---- Available data

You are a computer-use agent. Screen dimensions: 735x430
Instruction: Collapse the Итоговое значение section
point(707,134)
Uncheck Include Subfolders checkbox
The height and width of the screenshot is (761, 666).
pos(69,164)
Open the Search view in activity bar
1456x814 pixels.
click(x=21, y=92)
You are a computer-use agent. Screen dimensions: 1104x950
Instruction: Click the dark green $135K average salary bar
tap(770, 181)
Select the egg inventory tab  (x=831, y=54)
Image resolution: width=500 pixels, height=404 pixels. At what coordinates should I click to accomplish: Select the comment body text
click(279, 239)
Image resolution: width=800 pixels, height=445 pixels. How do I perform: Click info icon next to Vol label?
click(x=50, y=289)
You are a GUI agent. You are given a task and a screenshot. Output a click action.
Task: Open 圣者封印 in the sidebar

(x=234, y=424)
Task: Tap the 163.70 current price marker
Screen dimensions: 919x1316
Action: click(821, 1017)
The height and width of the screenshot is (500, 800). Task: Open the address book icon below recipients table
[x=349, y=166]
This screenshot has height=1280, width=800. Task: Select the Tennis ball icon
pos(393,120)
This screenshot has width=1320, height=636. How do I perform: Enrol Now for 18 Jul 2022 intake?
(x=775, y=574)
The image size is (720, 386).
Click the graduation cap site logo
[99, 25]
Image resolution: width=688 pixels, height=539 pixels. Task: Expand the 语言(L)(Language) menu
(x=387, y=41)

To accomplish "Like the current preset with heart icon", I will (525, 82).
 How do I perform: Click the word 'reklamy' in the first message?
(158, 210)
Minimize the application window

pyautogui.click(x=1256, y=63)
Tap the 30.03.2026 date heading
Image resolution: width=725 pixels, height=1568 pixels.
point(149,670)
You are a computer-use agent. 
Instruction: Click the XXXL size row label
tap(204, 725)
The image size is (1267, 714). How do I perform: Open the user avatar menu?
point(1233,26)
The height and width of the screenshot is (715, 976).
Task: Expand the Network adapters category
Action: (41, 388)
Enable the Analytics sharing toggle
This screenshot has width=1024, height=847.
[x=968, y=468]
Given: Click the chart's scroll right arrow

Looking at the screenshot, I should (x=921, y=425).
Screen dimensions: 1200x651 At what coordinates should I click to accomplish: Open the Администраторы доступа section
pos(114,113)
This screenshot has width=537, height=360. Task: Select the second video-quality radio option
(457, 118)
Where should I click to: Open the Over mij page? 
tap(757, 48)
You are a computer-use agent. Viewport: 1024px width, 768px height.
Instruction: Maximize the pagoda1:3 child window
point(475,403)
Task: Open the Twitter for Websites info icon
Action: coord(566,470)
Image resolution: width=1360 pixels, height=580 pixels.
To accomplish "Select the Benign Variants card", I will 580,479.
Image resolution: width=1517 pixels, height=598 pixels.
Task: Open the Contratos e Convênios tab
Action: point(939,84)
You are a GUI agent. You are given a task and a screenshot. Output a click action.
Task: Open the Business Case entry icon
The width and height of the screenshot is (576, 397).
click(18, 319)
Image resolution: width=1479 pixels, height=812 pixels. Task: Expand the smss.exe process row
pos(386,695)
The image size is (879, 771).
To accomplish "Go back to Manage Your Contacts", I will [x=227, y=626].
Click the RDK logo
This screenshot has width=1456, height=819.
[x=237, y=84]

--------

Find the word "computer" in the listing above. Copy each line where it appears.

You are a computer-use agent. Screen dimensions: 735x430
You are a computer-use agent. Screen dimensions: 1104x950
You are a computer-use agent. 
You are a computer-use agent. Viewport: 1024px width, 768px height.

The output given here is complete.